Passer une soirée sexuelle avec trois mâles en chaleur, il fallait qu’elle s’attende à être sodomisée au moins une paire de fois, et vu la taille du sexe d’Amedé, j’espérais qu’il comprendrait que Caro n’oserait peut-être pas lui accorder pas ce genre de faveur. Mais qui sait, lorsque Caro est super excitée, elle a des réactions surprenantes.
Plusieurs fois, alors qu’Amedé insistait à ce genre de caresses, on pouvait voir ses petits coups de reins comme pour donner son acceptation à une légère pénétration de son doigt. Elle gardait les yeux fermés et poussait des gémissements de plaisir. Il faut dire qu’Amedé s’appliquait à un cunnilingus approfondi. Elle avait pris sa tête entre ses mains et la tenait fermement contre sa chatte. On pouvait nettement entendre les bruits de succion et voir le travail de la langue sur le clito en érection. C’était plus qu’érotique, pornographique pourrait-on dire. Et Caro qui, à la limite de la jouissance, se caressait les seins, les malaxait, les torturait. Puis, prise de soubresauts, elle a pris un pied formidable, incapable de modérer sa jouissance.

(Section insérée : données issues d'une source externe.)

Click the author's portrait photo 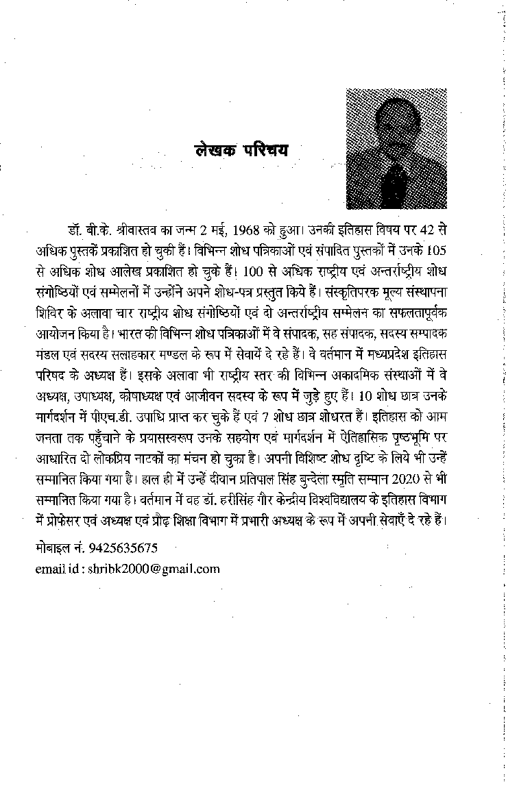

Le calme revenu, Amedé relevé, Caro, à son tour s’est accroupie, déposant ci et là des bisous de remerciement. Le mandrin d’Amedé devait bien faire ses vingt centimètres et je ne saurais dire son épaisseur. Bien dressé, bien raide, bien dur et superbement bandant, Caro l’a longuement regardé dans tous ses profils lui donnant de temps en temps un petit coup de langue goûteuse. Elle a grandement ouvert la bouche et a commencé par le gland et on pouvait admirer la lente progression en même temps que le tournoiement de la langue autour du gland donnant l’impression que la queue était un foret qui perçait la bouche de Caro. Le foret faisait son travail et disparut lentement lubrifié par de petits filets de salive qui sortaient des commissures des lèvres. Caro avait toujours eu cette faculté d’accepter des pénétrations profondes.
Cela m’avait toujours impressionné et m’avait amené à nommer cette profonde prestation la « pipe royale », et là, elle lui faisait une « pipe impériale ». Même Amedé avait les yeux grands ouverts d’étonnement et ne put s’empêcher de murmurer :
Et là, il ne pouvait pas faire plus plaisir à Caro qui se savait et se disait une pipeuse d’excellence. Comme pour le cunnilingus, nous pouvions entendre les bruits de succion terriblement excitants. Même si la queue d’Amedé n’était qu’à moitié entrée ou sortie, les va-et-vient ont commencé doucement puis Caro a accéléré la cadence. Effectivement, Amedé s’était résolu à la laisser sucer d’elle-même, sans pousser. Il devait avoir l’habitude. Au bout d’un moment il s’est sorti lui-même de cet antre du plaisir. Caro a continué par un léchage méticuleux de cette queue qui lui avait épargné les interminables giclées auxquelles on aurait pu s’attendre.
Amedé la fait relever et après un long french-baiser, il a amené Caro au bord de la table basse, à laquelle elle s’est appuyée des deux mains comprenant où il voulait en venir. Ils se retrouvaient tous les deux de profil par rapport à nous. Et même si nous avions déjà eu l’aperçu de ses facultés de pénétration, nous avons pu voir Amedé mettre méticuleusement un préservatif. Après s’être bien calé devant les fesses de ma femme, il s’est présenté à l’accueil. Il a commencé par quelques effleurements sur les lèvres avec son gland et, d’un petit coup de rein, il a pénétré ma délicieuse moitié. Elle a poussé un petit cri, de plaisir, de surprise, de consentement et a elle-même accompagné cette pénétration par un recul volontaire de son fessier. C’est ainsi qu’elle a été pénétrée très rapidement de plus de la moitié du pilon en une seule fois. Son petit cri initial s’est transformé en un long beuglement de femme bien prise et superbement baisée.